Marc Drillings knows this all too well. He wanted to buy insurance on the Connect for Health, Colorado's exchange.
But when he went online to enroll, the system mistakenly showed that his monthly premium would be $800 for him and his wife, way higher than it should have been. He tried to fix it, he says, and his application got stuck in limbo for two months.
"You enter bureaucratic hell, where no one can figure out what's wrong, how to fix it, or who to even talk to get it done," says Drillings.
He's a chiropractor so he's used to dealing with insurance forms, but sorting it out took still took him at least 50 hours he said.
Eventually, he enrolled in a plan for about $300 a month.
As many as 10 percent of those who signed up faced such problems. Fixing them chewed up staff time and cost millions, says Kevin Patterson, the exchange's interim CEO.
"I think it's fair to say we do have a slight hit to the brand," Patterson says.
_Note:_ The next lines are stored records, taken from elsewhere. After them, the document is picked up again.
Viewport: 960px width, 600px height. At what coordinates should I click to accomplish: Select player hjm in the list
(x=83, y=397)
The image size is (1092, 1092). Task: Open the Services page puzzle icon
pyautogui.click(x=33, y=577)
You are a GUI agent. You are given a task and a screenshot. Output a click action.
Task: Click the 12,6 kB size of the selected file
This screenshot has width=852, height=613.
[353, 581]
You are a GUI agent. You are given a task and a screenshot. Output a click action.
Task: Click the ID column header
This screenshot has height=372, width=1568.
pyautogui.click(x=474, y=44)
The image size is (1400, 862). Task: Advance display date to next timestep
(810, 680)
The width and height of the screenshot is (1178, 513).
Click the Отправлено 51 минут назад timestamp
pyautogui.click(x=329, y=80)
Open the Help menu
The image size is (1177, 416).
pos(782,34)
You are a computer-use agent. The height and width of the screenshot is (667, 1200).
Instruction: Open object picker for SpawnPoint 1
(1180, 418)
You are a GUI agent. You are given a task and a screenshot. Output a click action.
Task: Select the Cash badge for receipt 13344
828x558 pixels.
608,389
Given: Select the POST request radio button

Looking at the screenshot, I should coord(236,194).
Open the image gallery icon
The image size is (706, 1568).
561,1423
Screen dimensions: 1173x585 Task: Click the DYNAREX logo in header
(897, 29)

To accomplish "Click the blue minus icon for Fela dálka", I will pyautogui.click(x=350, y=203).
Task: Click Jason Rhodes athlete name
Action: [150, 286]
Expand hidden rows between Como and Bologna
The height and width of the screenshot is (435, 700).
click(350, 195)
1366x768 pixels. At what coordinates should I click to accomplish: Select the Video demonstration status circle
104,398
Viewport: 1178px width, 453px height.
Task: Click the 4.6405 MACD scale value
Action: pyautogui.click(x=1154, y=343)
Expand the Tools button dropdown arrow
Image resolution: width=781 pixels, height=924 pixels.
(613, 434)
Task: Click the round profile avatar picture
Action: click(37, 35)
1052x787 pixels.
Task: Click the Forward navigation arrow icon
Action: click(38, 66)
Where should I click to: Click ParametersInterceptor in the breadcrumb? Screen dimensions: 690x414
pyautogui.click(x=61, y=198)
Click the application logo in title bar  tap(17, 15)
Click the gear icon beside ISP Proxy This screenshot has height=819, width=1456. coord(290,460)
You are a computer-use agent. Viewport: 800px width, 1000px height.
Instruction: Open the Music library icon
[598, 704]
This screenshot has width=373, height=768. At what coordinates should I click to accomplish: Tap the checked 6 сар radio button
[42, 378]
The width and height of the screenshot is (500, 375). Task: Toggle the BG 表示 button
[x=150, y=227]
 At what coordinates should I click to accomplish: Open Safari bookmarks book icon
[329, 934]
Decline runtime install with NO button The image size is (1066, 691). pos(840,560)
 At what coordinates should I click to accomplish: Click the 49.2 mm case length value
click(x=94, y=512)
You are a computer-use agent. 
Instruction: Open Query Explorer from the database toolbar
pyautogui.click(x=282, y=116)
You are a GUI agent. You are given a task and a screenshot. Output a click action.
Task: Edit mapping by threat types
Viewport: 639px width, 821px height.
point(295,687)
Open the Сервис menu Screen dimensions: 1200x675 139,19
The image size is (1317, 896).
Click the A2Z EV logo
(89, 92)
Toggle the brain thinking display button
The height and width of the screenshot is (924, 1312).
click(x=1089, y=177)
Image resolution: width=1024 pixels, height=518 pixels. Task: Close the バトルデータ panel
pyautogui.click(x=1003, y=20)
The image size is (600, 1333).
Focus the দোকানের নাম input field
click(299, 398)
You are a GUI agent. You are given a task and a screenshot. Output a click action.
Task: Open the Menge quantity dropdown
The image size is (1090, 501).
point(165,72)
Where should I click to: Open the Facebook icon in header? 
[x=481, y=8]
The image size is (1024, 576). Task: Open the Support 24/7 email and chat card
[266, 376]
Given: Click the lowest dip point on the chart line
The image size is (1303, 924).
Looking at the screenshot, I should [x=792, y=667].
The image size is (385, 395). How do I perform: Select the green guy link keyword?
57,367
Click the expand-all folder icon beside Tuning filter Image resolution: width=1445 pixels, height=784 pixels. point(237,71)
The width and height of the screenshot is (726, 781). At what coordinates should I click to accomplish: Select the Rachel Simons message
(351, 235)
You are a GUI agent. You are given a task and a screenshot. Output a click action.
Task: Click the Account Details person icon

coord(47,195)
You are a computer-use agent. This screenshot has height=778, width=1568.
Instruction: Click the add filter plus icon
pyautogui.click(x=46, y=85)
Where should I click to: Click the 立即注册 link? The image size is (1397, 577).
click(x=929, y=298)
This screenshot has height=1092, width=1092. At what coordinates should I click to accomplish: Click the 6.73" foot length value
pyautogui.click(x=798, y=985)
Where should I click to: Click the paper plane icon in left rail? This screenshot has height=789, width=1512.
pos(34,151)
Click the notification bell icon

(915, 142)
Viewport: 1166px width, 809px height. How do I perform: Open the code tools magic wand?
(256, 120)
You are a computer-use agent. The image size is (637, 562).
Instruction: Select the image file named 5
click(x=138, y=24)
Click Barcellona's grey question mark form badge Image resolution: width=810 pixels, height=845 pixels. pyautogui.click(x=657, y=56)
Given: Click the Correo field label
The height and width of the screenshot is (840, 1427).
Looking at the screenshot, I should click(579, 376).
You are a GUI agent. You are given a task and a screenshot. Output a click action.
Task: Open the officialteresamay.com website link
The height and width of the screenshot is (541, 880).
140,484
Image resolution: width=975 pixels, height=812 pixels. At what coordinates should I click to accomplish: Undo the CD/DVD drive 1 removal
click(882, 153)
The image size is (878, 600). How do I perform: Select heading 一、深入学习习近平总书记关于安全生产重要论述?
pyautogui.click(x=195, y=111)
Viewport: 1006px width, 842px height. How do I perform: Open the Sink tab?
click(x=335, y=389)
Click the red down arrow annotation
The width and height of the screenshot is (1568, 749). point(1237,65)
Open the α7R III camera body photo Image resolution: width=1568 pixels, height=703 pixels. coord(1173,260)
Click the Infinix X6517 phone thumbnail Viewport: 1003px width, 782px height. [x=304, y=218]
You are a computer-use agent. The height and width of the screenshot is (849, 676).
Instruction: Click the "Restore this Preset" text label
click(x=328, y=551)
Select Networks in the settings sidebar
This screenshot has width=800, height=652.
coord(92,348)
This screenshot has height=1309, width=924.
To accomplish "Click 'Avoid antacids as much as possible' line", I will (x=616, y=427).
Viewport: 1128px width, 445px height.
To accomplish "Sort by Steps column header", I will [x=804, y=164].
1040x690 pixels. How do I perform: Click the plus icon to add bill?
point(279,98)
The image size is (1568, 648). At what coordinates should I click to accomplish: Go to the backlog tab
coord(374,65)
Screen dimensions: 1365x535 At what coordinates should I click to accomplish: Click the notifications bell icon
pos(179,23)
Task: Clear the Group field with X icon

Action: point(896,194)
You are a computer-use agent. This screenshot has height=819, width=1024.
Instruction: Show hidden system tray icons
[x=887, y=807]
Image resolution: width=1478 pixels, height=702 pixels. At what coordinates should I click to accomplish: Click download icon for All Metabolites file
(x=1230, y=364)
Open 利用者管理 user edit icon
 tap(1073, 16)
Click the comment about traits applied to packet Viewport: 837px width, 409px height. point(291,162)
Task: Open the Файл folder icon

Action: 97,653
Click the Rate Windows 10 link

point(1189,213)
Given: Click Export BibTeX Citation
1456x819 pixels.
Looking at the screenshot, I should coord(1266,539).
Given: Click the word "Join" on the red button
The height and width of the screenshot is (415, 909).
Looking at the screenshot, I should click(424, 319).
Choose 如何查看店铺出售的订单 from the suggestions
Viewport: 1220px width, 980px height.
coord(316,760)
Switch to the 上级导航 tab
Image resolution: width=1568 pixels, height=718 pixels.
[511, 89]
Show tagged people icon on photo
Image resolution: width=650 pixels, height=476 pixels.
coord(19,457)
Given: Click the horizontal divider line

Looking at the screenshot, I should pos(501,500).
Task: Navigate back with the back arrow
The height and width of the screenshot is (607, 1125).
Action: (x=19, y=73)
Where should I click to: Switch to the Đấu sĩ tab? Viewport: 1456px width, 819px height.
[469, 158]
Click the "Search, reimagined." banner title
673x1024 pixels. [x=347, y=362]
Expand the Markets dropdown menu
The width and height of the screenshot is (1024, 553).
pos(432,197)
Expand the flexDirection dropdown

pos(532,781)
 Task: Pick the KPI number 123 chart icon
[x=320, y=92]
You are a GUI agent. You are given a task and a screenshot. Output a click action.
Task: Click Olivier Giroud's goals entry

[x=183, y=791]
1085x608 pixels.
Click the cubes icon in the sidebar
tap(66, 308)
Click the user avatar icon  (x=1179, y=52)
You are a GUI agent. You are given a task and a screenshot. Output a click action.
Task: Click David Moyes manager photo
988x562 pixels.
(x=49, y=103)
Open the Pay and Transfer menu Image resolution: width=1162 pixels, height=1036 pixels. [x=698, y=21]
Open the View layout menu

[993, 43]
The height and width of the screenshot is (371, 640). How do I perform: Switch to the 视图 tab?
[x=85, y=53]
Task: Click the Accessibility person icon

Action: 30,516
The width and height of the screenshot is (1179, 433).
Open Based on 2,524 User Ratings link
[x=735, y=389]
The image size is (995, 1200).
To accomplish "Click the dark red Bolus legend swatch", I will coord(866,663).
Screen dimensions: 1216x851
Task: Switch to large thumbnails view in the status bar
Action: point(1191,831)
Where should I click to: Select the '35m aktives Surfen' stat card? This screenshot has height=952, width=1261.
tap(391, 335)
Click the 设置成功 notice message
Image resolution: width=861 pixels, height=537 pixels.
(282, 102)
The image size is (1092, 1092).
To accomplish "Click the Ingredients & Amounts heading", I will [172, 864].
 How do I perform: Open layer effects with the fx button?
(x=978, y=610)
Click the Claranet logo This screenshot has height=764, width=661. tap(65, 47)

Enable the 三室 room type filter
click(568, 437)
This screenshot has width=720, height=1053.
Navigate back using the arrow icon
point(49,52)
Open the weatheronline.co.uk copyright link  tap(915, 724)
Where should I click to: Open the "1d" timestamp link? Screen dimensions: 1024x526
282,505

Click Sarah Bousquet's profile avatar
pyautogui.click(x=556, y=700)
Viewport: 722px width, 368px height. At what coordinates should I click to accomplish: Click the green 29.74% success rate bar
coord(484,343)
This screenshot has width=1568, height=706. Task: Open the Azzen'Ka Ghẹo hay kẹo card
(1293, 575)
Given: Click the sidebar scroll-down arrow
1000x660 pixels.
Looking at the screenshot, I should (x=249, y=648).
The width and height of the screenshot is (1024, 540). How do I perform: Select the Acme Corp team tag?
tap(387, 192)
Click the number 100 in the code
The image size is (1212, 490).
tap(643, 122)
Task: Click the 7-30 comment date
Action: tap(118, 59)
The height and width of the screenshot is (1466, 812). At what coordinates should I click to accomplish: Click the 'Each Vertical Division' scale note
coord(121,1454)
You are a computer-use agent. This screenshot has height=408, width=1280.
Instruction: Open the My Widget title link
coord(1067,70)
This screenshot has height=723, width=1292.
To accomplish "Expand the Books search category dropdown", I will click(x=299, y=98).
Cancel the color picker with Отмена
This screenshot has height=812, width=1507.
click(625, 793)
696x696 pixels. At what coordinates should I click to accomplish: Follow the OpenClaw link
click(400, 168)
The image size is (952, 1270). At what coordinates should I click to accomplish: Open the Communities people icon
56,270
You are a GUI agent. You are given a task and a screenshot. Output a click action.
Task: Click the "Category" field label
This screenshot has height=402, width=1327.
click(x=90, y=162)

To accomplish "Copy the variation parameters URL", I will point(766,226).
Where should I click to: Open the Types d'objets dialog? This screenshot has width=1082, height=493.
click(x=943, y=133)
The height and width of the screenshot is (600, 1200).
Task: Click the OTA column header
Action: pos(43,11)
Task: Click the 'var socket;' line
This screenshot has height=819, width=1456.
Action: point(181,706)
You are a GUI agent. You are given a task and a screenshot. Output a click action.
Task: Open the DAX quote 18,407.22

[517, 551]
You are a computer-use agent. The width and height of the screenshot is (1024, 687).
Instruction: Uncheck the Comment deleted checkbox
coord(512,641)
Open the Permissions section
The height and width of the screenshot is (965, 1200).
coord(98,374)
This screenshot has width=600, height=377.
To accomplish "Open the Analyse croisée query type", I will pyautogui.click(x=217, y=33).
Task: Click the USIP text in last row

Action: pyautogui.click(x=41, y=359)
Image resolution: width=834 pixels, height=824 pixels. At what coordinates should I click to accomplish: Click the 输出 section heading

His predecessor, Gary Drews, points out the exchange's successes. He says its enrollment numbers are strong, and the state's uninsured rate fell from 17 percent to 11 percent. Still, Drews admits, the takeoff has been bumpy even in the second year.
"It's a little bit like trying to fly as you're putting the wings on," he says.
Colorado's exchange faced expensive technical fixes, leadership turnover and questions from state auditors about its financial controls.
Add to that the big whammy: $183 million in federal startup money is running out. So the exchange plans to tighten its belt and consumers will feel the pinch. Fees on premiums will go up next year.
"I don't know if it's sustainable," says Republican state senator Ellen Roberts, who heads a legislative oversight committee.
She says another big issue for Colorado is Medicaid. The state had a smoother signup process for Medicaid than many other states, and the exchange footed the much of the bill. Now the exchange is asking the feds to pick up some of those costs.
The exchange had bipartisan support, but Roberts said it's going to be hard to make the transition to self-sufficiency.
"Either we're going to try and make our best efforts to sort this out, or people will throw up their hands and walk away," she says.
Connecticut – Success At A Price
Connecticut's exchange did well enough in the first year that it is marketing its services to other states that are still struggling.
And generally, Access Health CT is having a smoother transition from startup to established business.
"The first two years, we needed a much bigger call center to be able to answer questions and talk about how to navigate our website and things like that. We needed a much bigger technology team," says CEO Jim Wadleigh.
The task ahead is to change and shrink the organization to match its new mission. Wadleigh says he is letting consultants' contracts expire and leaving some senior positions unfilled.
"All of our teams have gotten smaller," he says.
The exchange does bring in upwards of $26 million a year by charging insurers who sell individual and small group policies on or off of the exchange. That will be the biggest source of money going forward.
Selling its administrative services to other exchanges could bring in additional cash, too.
"We have had some conversations with probably about a half a dozen states at this point about what are some of those opportunities," he says.
But with more than $150 million in federal money gone and not coming back, Wadleigh has two goals. One is keeping consumer prices as low as they can be and the second is keeping customers satisfied with the exchange's service.
"I think we're there," he says.
But that confidence comes at a price: Connecticut had to raise the assessment that insurers pay on each plan they sell on and off the exchange to fund smooth operations.